St. Paul responds to them in the second reading: "We hear that some are conducting themselves
among you in a disorderly way, by not keeping busy but minding the business of others. Such people
we instruct and urge in the Lord Jesus Christ to work quietly and to eat their own food." At the
beginning of the passage, St. Paul recalls the rule that he had given to the Christians in
Thessalonica: "If anyone will not work, let him not eat."

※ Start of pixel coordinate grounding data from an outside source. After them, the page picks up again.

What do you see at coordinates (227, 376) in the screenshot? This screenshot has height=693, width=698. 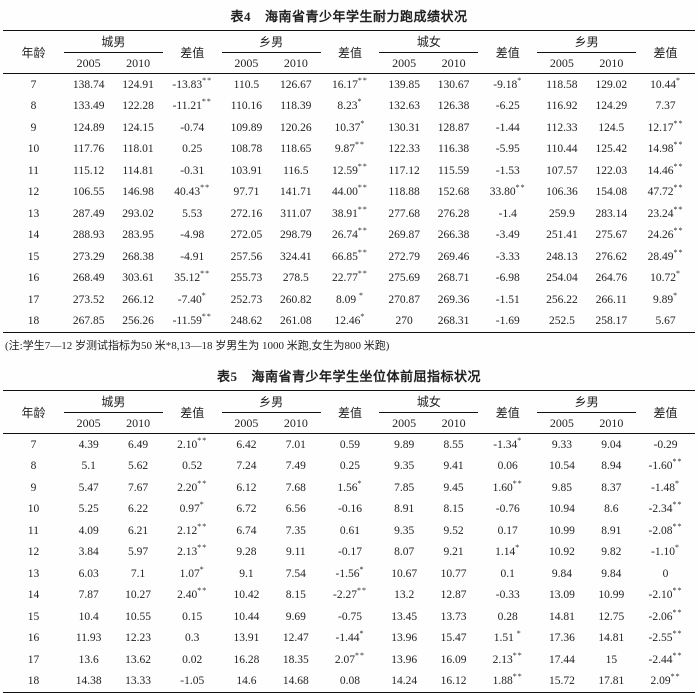 I see `table5-label: 表5` at bounding box center [227, 376]. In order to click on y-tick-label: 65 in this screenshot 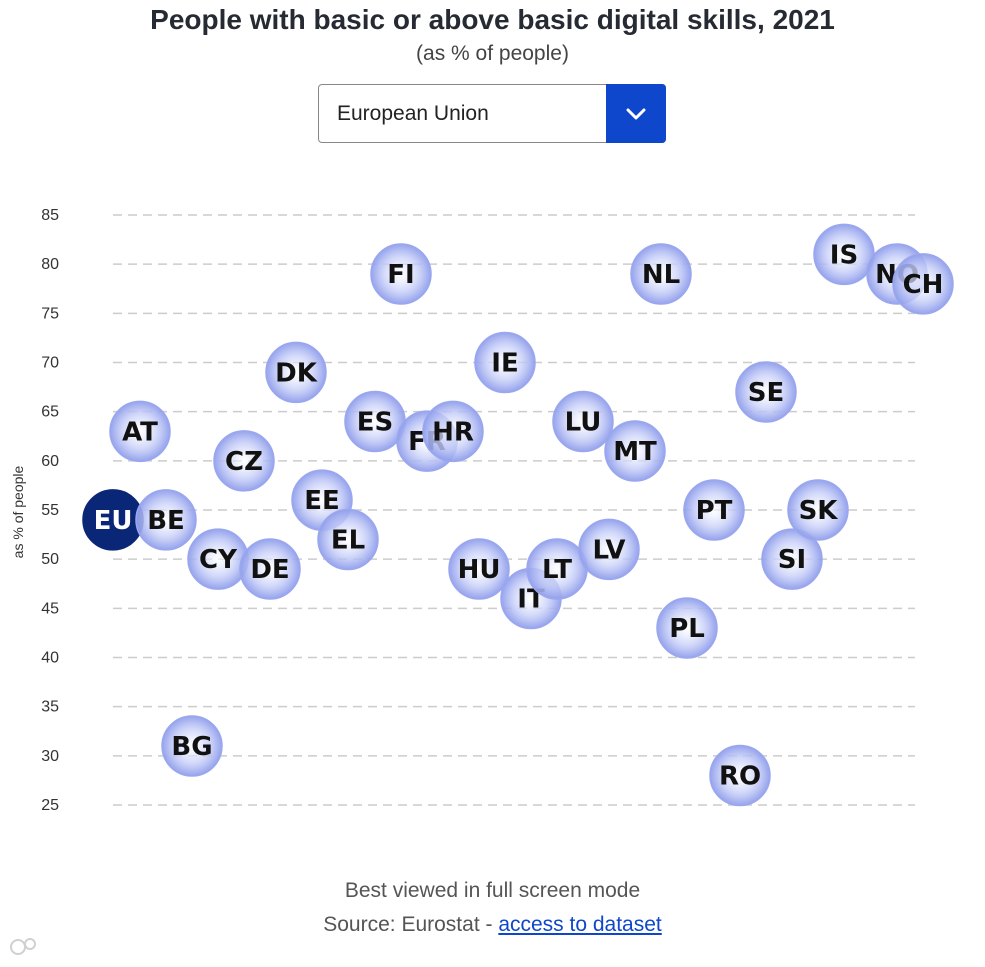, I will do `click(50, 412)`.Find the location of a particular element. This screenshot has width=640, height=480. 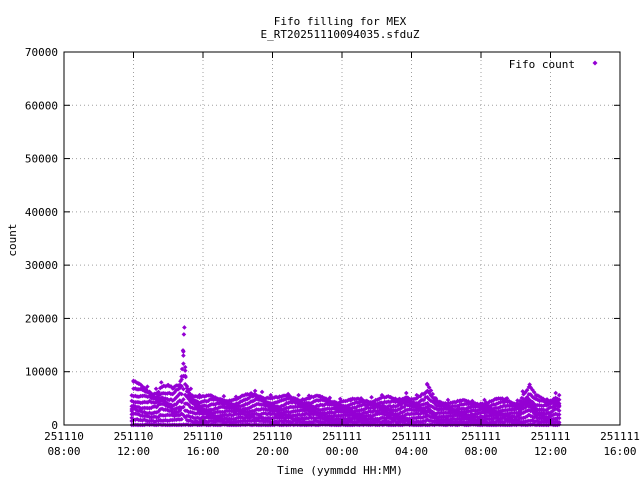

x-tick-date: 251110 is located at coordinates (134, 436).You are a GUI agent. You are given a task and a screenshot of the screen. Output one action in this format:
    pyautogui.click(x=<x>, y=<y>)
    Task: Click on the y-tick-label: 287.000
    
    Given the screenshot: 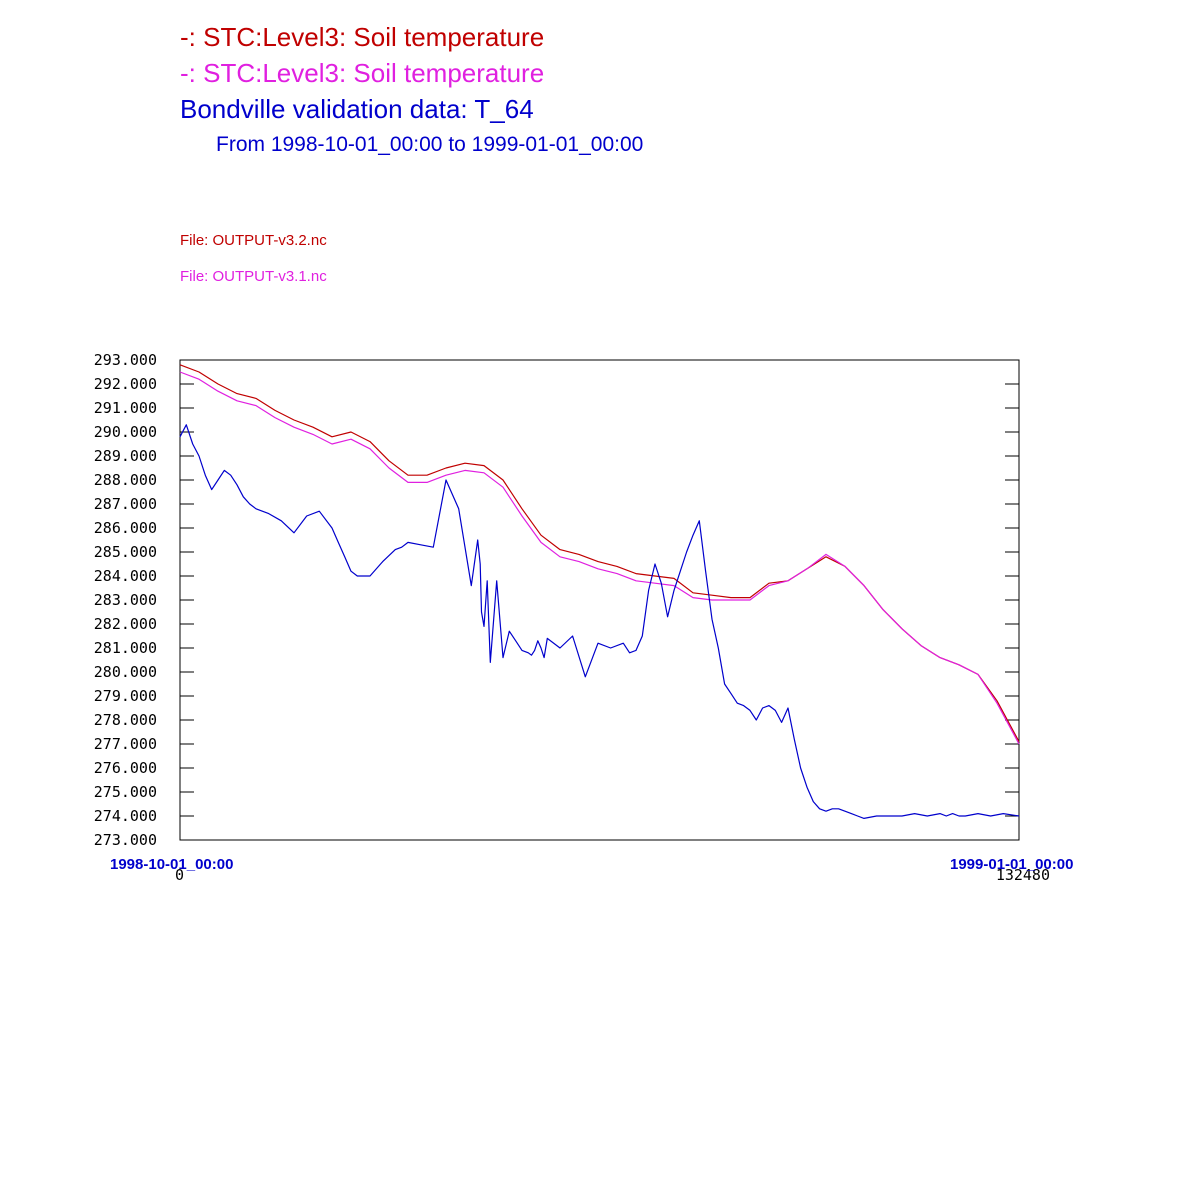 What is the action you would take?
    pyautogui.click(x=126, y=504)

This was a novelty for the men of that time. The culture to which they belonged looked down upon
manual labor; it was regarded as degrading and as something to be left to slaves and the
uneducated. But the Bible has a different vision. From the very first page it presents God as working
for six days and resting on the seventh day. And all of this happens in the Bible before sin is spoken
of. Work, therefore, is part of man's original nature and is not something that results from guilt and
punishment. Manual labor is just as dignified as intellectual and spiritual labor. Jesus himself
dedicates 17 years to the former -- supposing he began to work around 13 -- and only a few years to
the latter.
A layman has written: "What sense and what value does our ordinary work as laypeople have before
God? It is true that we laypeople also do a lot of charity work, engage in the apostolate, and
volunteer work; but we must give most of our time and energies to ordinary jobs. If this sort of work
has no value for heaven, we will have very little for eternity. No one we have asked about this has
been able to give us satisfactory answers. They say: "Offer it all to God!" but is this enough?

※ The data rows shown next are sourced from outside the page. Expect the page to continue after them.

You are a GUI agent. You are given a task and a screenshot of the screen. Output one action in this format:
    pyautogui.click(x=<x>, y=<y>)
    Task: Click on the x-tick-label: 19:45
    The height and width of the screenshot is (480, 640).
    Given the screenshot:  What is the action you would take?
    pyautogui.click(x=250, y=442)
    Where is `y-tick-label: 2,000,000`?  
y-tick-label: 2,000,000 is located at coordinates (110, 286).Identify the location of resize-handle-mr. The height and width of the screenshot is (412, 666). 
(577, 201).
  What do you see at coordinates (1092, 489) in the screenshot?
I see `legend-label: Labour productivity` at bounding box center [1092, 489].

My reply: No, the value of our work is not only conferred on it by the "good intention" we put into it or
the morning offering we make to God; it also has a value in itself, as a participation in God's creative
and redemptive work and as service to our brothers. We read in one of the Vatican II documents, in
"Gaudium et Spes," that it is by "his labor [that] a man ordinarily supports himself and his family, is
joined to his fellow men and serves them, and can exercise genuine charity and be a partner in the
work of bringing divine creation to perfection. Indeed, we hold that through labor offered to God man
is associated with the redemptive work of Jesus Christ" (No. 67).
The work that one does is not as important as that for which he does it. This re-establishes a certain
parity, beneath distinctions -- which are sometimes unjust and scandalous -- in position and pay. A
person who has done the most humble jobs in life can be of greater "value" than those people who
hold positions of great prestige.
It was said that work is a participation in the creative action of God and in the redemptive action of
Christ and that it is a source of personal and social growth, but we know that it is also weariness,
sweat and pain. It can ennoble but it can also empty and wear down. The secret is to put one's heart
into what one's hands do. It is not so much the amount or type of work done that tires us out, as
much as it is the lack of enthusiasm and motivation. To the earthly motivations for work, faith adds
eternal motivations: "Our works," the Book of Revelation says, "will follow us" (14:13).